Dorothy Price: The Graphic Experience of War: George Grosz in Context
Tue 4 November 2014
Amongst British audiences George Grosz is largely known as a biting satirist who used his art as a form of political protest against the weaknesses, corruption and injustices he witnessed in Weimar Germany in the immediate aftermath of the First World War. A self-styled ‘German Hogarth’, during the 1920s Grosz’s scathing visual critique of Weimar politics quickly attracted the attention of the authorities and he was tried three times for defamation, obscenity and blasphemy. A constant thorn in the side of the Weimar authorities, by the early 1930s he left Germany for a new life in the USA.
This lecture explores Grosz’s artwork within the contexts of both Europe and America in the aftermath of the First World War and the outbreak of the second. How did Grosz’s work compare with that of his contemporaries? Why was his politics increasingly ambivalent and how did America change his attitudes towards war-torn Europe? This lecture considers these and other questions relating to the theme of war and conflict within the visual arts in Germany across the two world wars.
Paul Gough: Paul Nash and Stanley Spencer
Tue 11 November 2014
“I am no longer an artist interested and curious, I am a messenger who will bring back word from the men who are fighting to those who want the war to go on for ever. Feeble, inarticulate, will be my message, but it will have a bitter truth, and may it burn their lousy souls.” Paul Nash’s embittered memories of the Western Front produced some of the most searing paintings of the First World War; his taut renditions introduced a new language of devastation to the genre of landscape. His canvases have become the leitmotifs of the battlefield, rendering visual the indescribable tragedy of war.
This lecture explores the ‘barren, sightless, godless’ visual language of conflict by contrasting Nash’s work with that of Stanley Spencer, who served first in Bristol as a medical orderly, then on the forgotten front in Salonika. After the war Spencer recreated his memory of war, literally re-membering the dis-membered fragments of the fighting on the walls of the Sandham Chapel in Burghclere, a place ranked alongside the poetry of Owen and Sassoon, and Britten’s War Requiem, as amongst the ‘most moving monuments to 20th-century war.’

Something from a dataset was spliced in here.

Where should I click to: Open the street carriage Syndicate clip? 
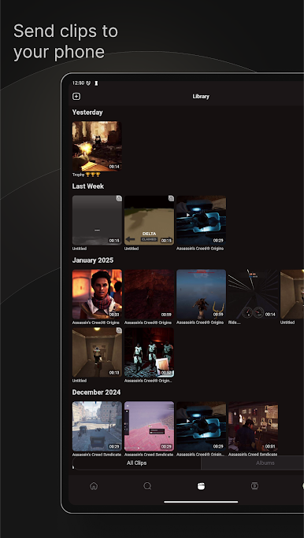(97, 426)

Christopher Frayling: H G Wells: Mr Britling sees it Through, The Shape of Things to Come, Mind at the End of its Tether
Tue 18 November 2014
Maxim Gorky described H G Wells’ novel Mr Britling Sees it Through (1916) ‘as the finest, most courageous, truthful, and humane book written in Europe in the course of this accursed war’. It tells the story of an ordinary, easy-going man whose response to the war changes as he comes to realise that those he loves are in danger. Wells’ The Shape of Things to Come (1933) has come to be seen as a prophecy of the horrors of Second World War and its aftermath, while Mind at the End of Its Tether (1945) was written in the wake of that conflict and is imbued with a spirit of despair. Christopher Frayling examines these works – with special reference to the film version of Things to Come (1936) made between the two conflicts – which explore the devastating impact of war upon humanity, and Wells’ vision for the future.

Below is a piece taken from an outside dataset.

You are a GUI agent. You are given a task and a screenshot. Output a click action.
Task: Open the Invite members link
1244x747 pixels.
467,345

Andrew Kelly: Lewis Milestone: from All Quiet on the Western Front to A Walk in the Sun
Tue 25 November 2014
Lewis Milestone made the greatest film about the First World War, All Quiet on the Western Front, and the greatest film about World War Two, A Walk in the Sun. One is a pacifist classic; the other a celebration of the American infantry in the Salerno landings. Milestone is one of Hollywood’s finest if perhaps least known directors (he also made many other films about the Second World War including Edge of Darkness, The North Star, Our Russian Front and The Purple Heart). Andrew Kelly, author of books on Milestone’s work as well as books on how cinema has covered the First World War, looks at how Lewis Milestone – and the wider Hollywood community – approached both world wars.